-- Supplied data follows --
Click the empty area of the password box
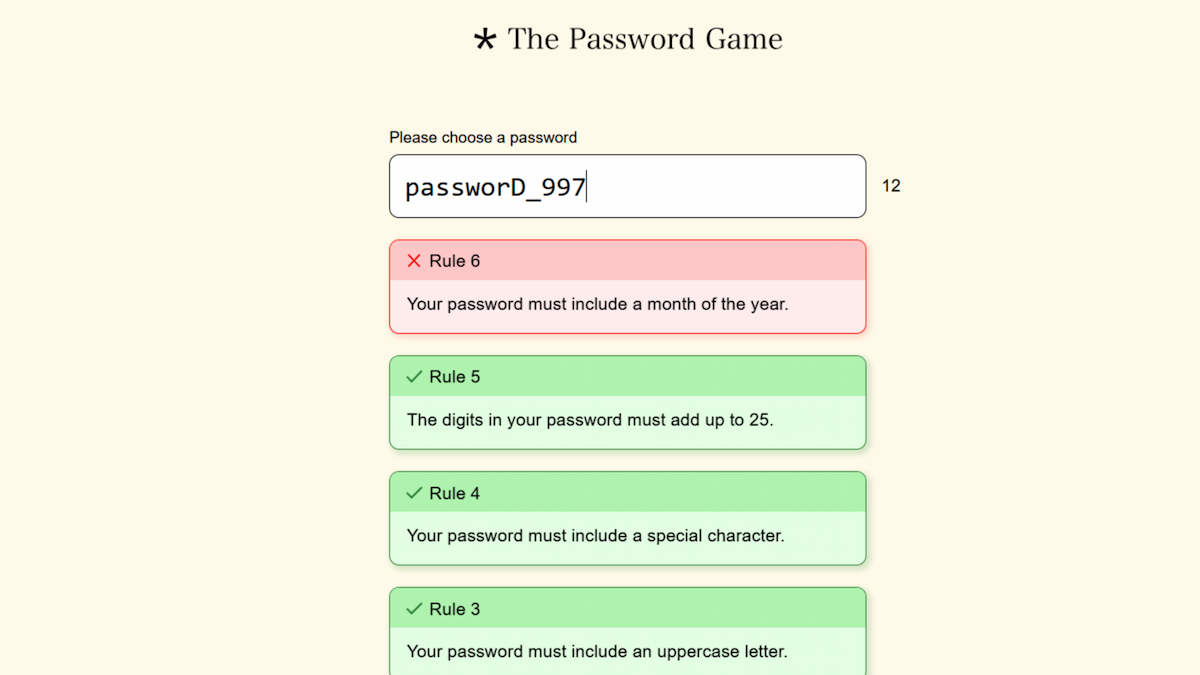Screen dimensions: 1200x675 [730, 187]
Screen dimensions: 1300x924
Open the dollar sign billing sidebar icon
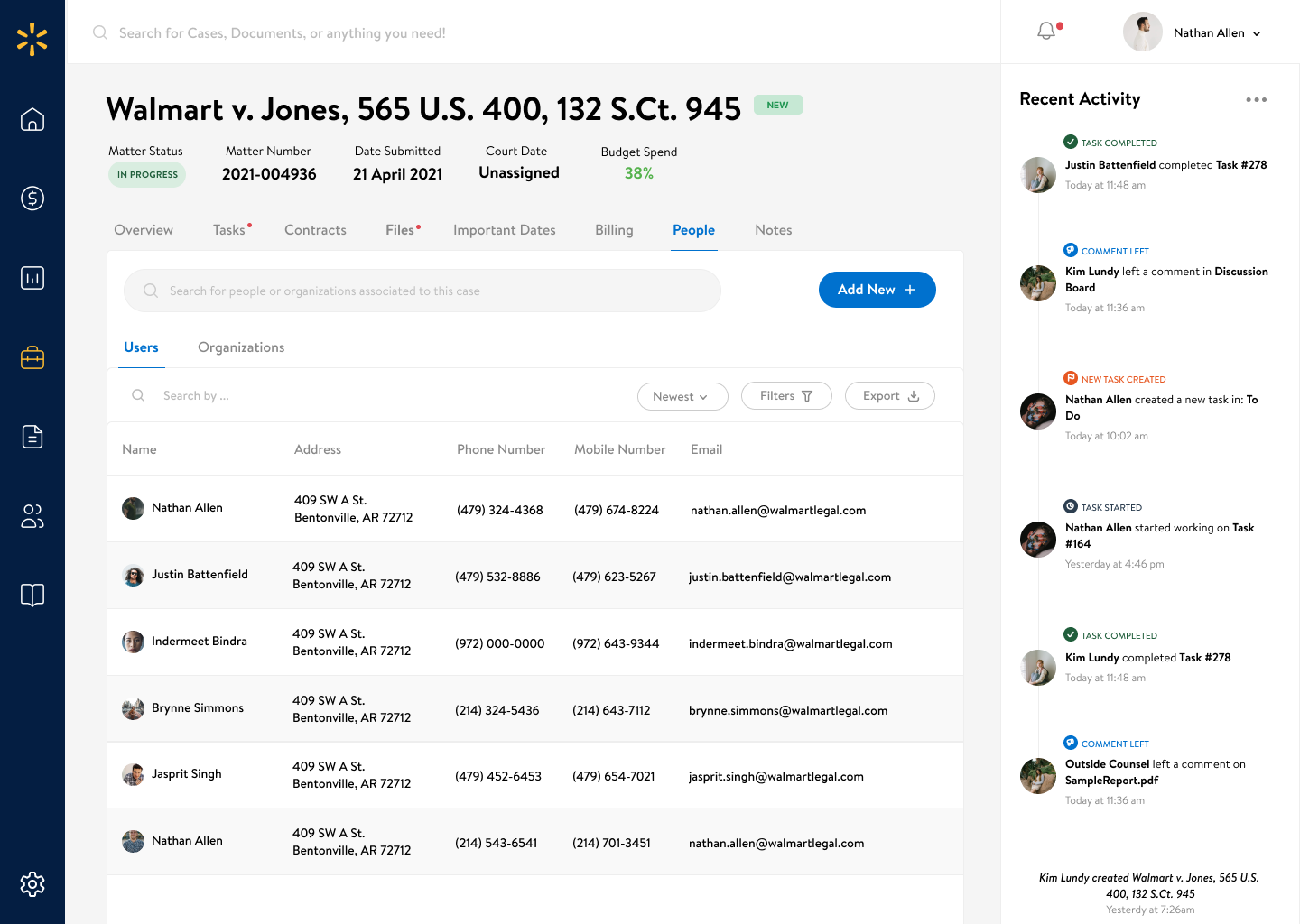click(32, 199)
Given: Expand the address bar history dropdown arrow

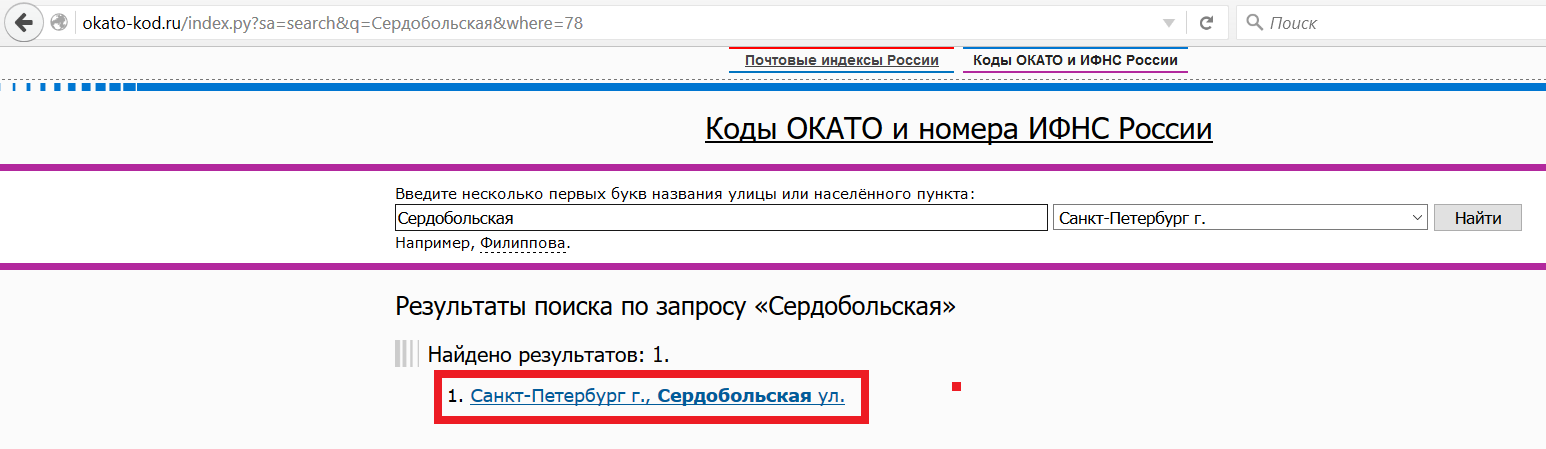Looking at the screenshot, I should [x=1168, y=23].
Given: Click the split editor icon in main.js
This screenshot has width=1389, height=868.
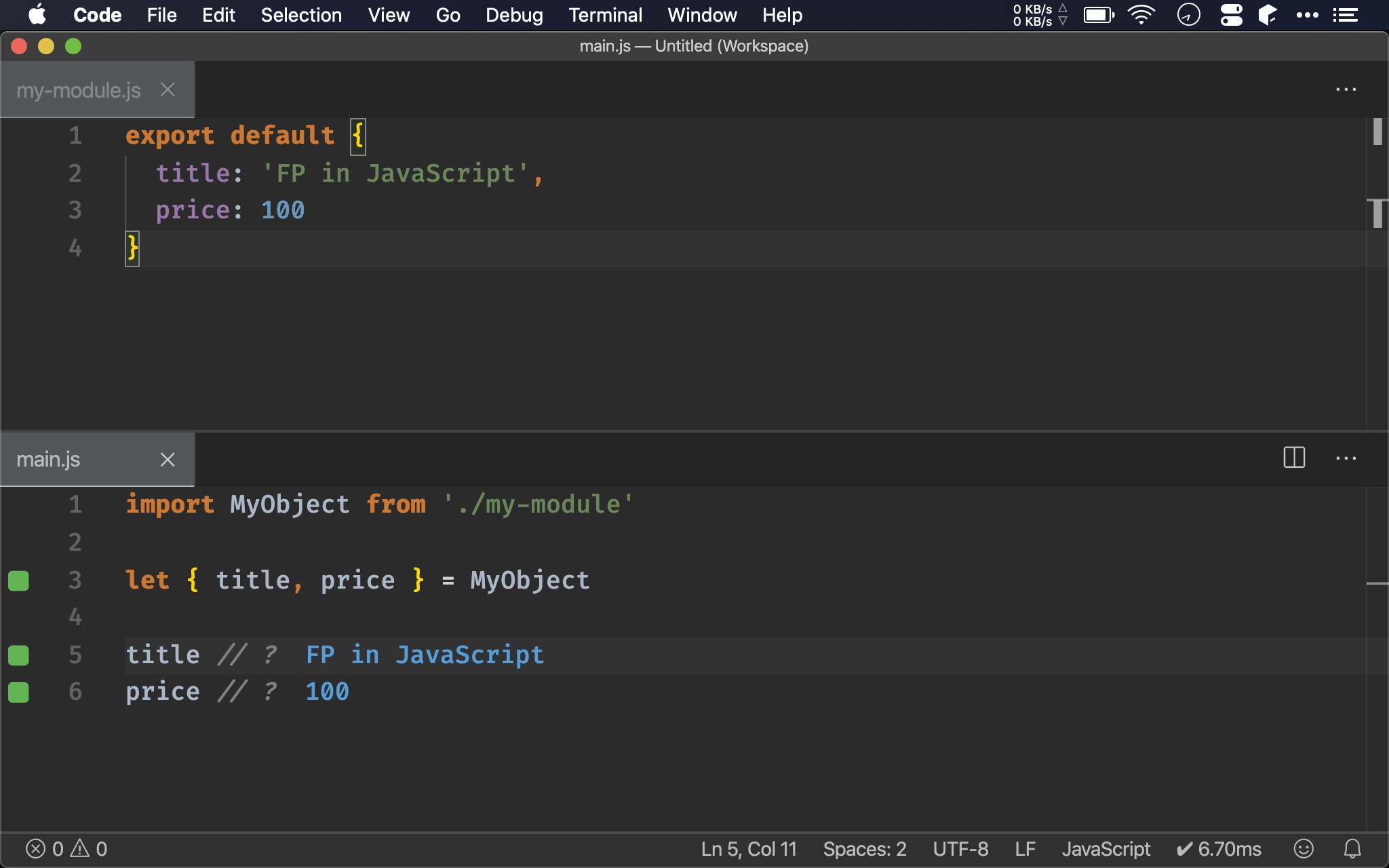Looking at the screenshot, I should point(1294,458).
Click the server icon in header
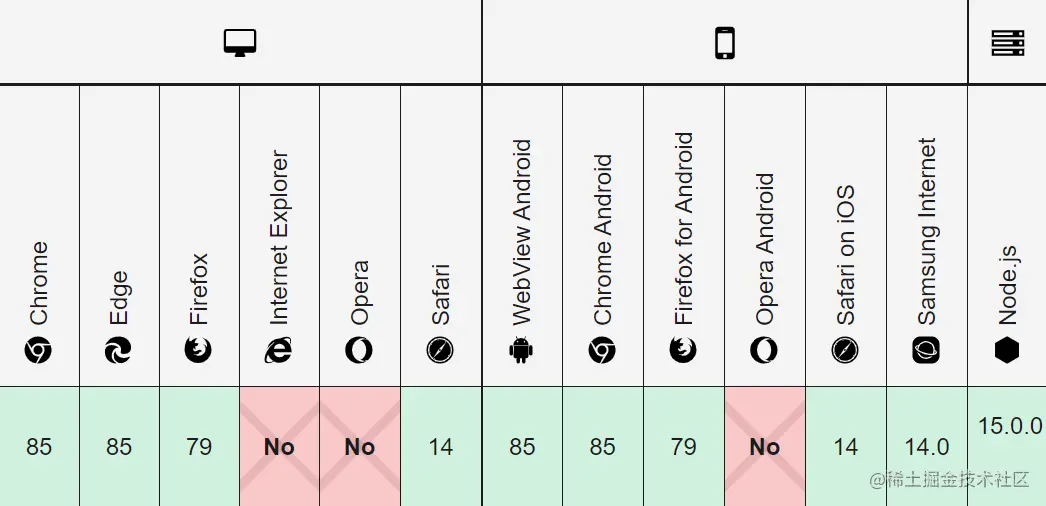The width and height of the screenshot is (1046, 506). 1007,43
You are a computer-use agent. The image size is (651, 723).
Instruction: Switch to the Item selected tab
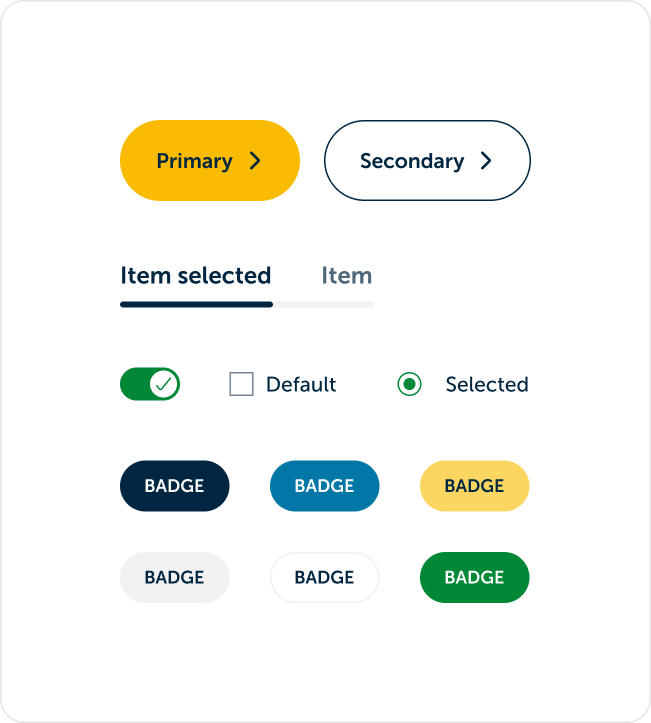click(x=195, y=276)
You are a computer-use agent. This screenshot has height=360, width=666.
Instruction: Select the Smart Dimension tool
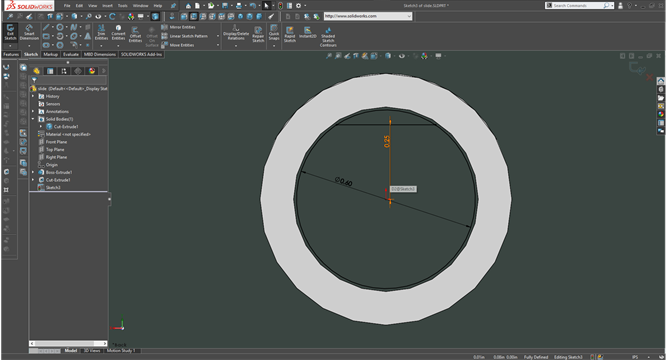(29, 33)
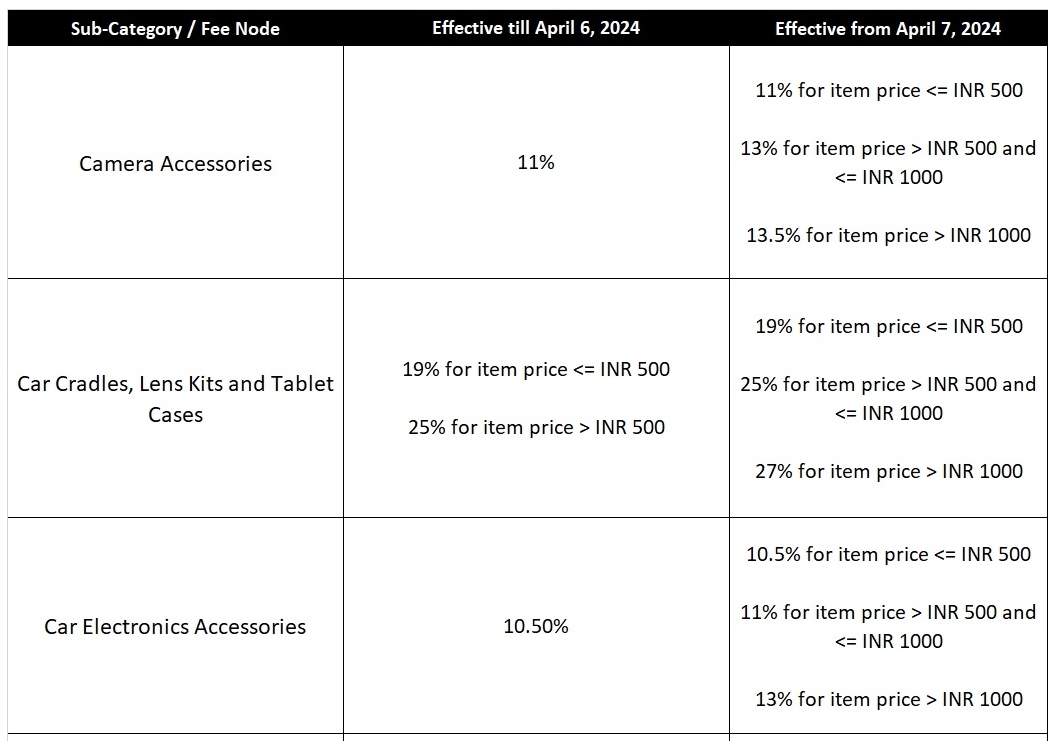This screenshot has height=741, width=1052.
Task: Select the Effective till April 6, 2024 header
Action: (x=536, y=28)
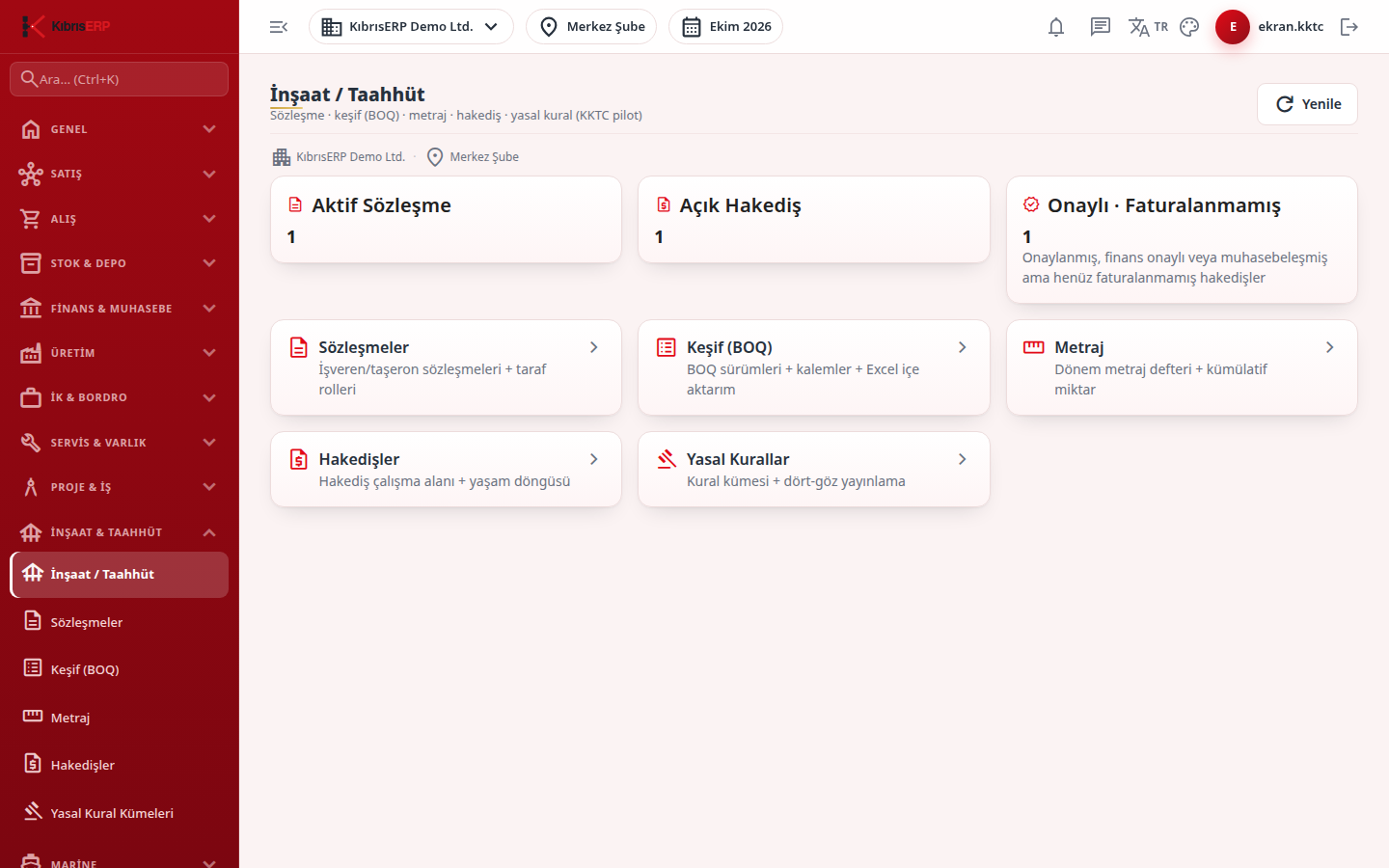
-- Supplied data concluded --
## How to complete this task
An exact copy is needed of the entries above, starting at the line that holds "Click the server icon in header" and stopping at the line that holds "You are a computer-use agent. This", both kept; pictures stay out.

## The answer
Click the server icon in header
The width and height of the screenshot is (1046, 506). 1007,43
You are a computer-use agent. The image size is (651, 723).
Instruction: Switch to the Item selected tab
click(x=195, y=276)
You are a computer-use agent. This screenshot has height=360, width=666.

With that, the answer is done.